Fostering diverse teams is crucial. Diversity not only enriches the work environment but also empowers women to pursue and excel in STEM careers. While the goal is to increase the representation of women in engineering and other STEM fields, it’s important that this is achieved through fair and equitable practices. Striking a balance where opportunities are genuinely equal will encourage more women to join and thrive in STEM fields.

Additionally, organisations must strive for true equality by ensuring they have fair parental leave policies. The traditional model where only women predominantly take maternity leave needs re-evaluation. To encourage women into STEM careers and long-term careers generally, both parents should have the flexibility to share parental leave, allowing for decisions that best suit their family’s needs, rather than conforming to gender expectations.
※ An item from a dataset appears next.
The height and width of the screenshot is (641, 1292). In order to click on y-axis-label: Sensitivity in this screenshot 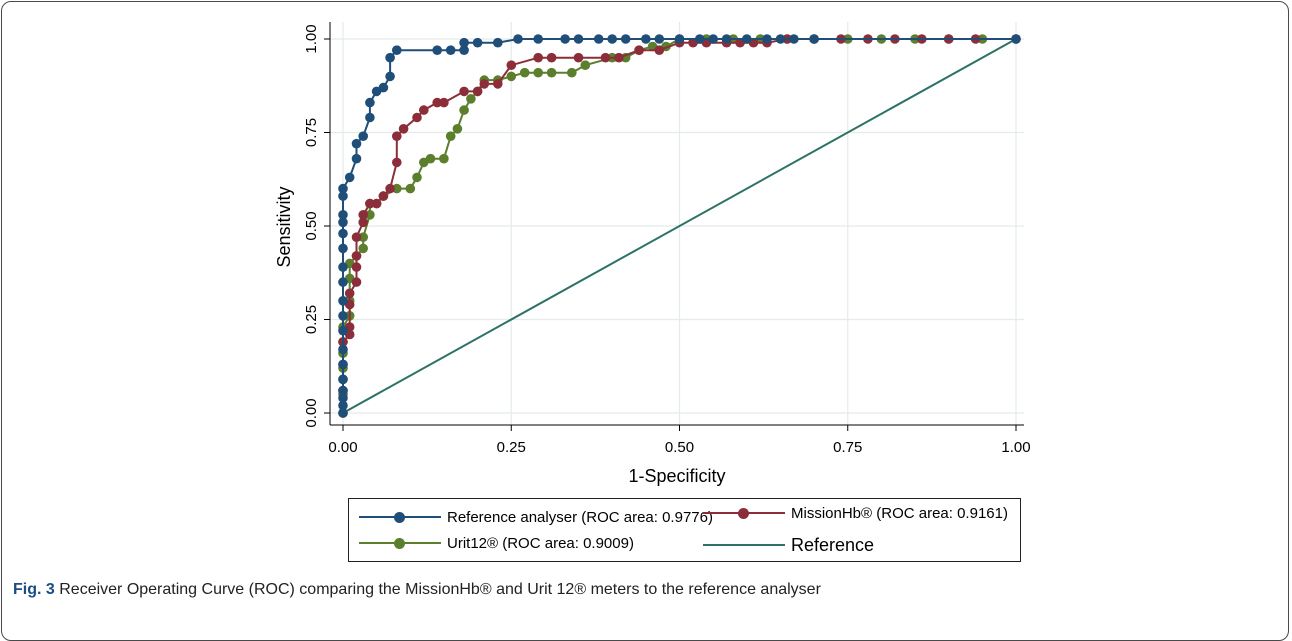, I will do `click(284, 226)`.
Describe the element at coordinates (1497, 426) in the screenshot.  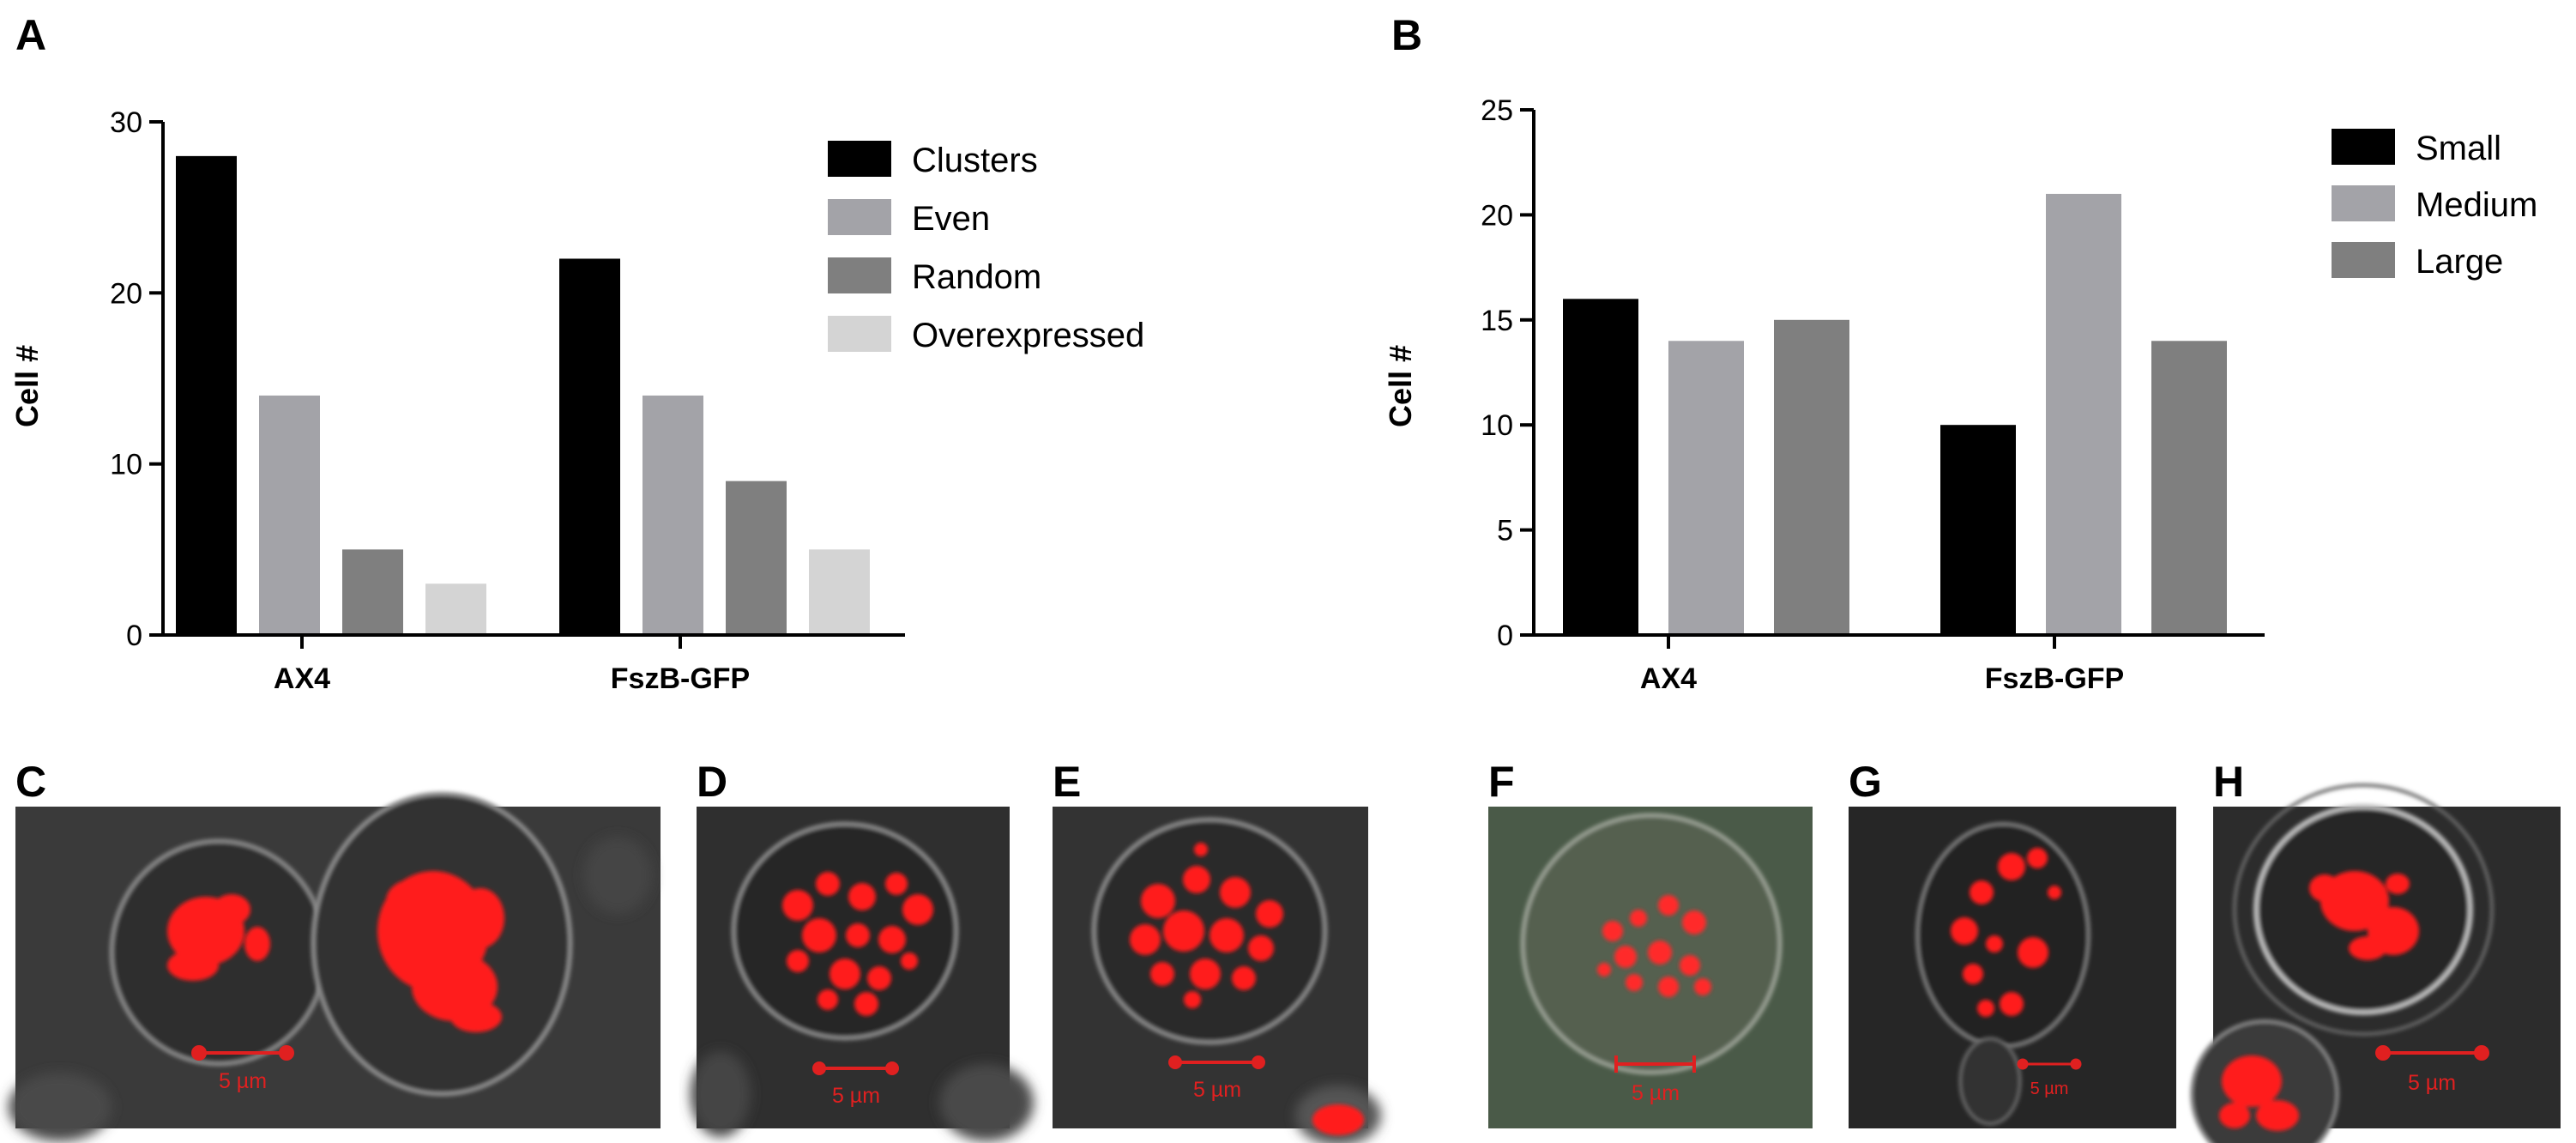
I see `y-tick-label-b: 10` at that location.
Flexible working and support is also key for encouraging an inclusive and supportive environment for women pursuing STEM careers. I could not be as successful in my career without the support of my family and husband. As my husband works for himself, he has the ability to be more flexible than others might be when working for big corporations, which has enabled me to dedicate the time needed for me to do my job. By offering options such as remote work (where possible), flexible hours, and part-time positions, employers can accommodate the diverse needs of women, including those with caregiving responsibilities or those balancing further education. Such flexibility not only helps in attracting a broader talent pool but also aids in retention and satisfaction, reducing career drop-off rates among women. It allows women to create a work-life balance that suits their personal and professional growth, ultimately leading to more diverse and innovative workplaces in STEM fields.

Looking ahead, what exciting developments or advancements do you foresee in your field of STEM, and how do you envision your own research contributing to those future innovations?

In the realm of mass spectrometry and analytical instrumentation, I foresee significant advancements in instrument portability and miniaturisation. These developments will facilitate the transition of mass spectrometry from traditional laboratory settings to on-site applications, enabling rapid measurements of chemical contents in various scenarios. For example, this technology could revolutionise on-the-spot testing at shipping ports, farms, and crime scenes, where currently, you have to send samples to labs for testing and wait for the results to return.

In engineering, I anticipate that 3D printing, and additive manufacturing will play a pivotal role. These technologies allow for the creation of complex geometries that are impossible with conventional manufacturing methods, and their incorporation across industries is expanding rapidly.

For STEM as a whole, it is crucial to maintain our momentum. The landscape has transformed dramatically during my two decades in the field, with many more women now in roles that were once male-dominated. As women, our collective strength is formidable. By continuing to support one another and dismantling barriers, we pave the way for future generations to thrive in STEM fields.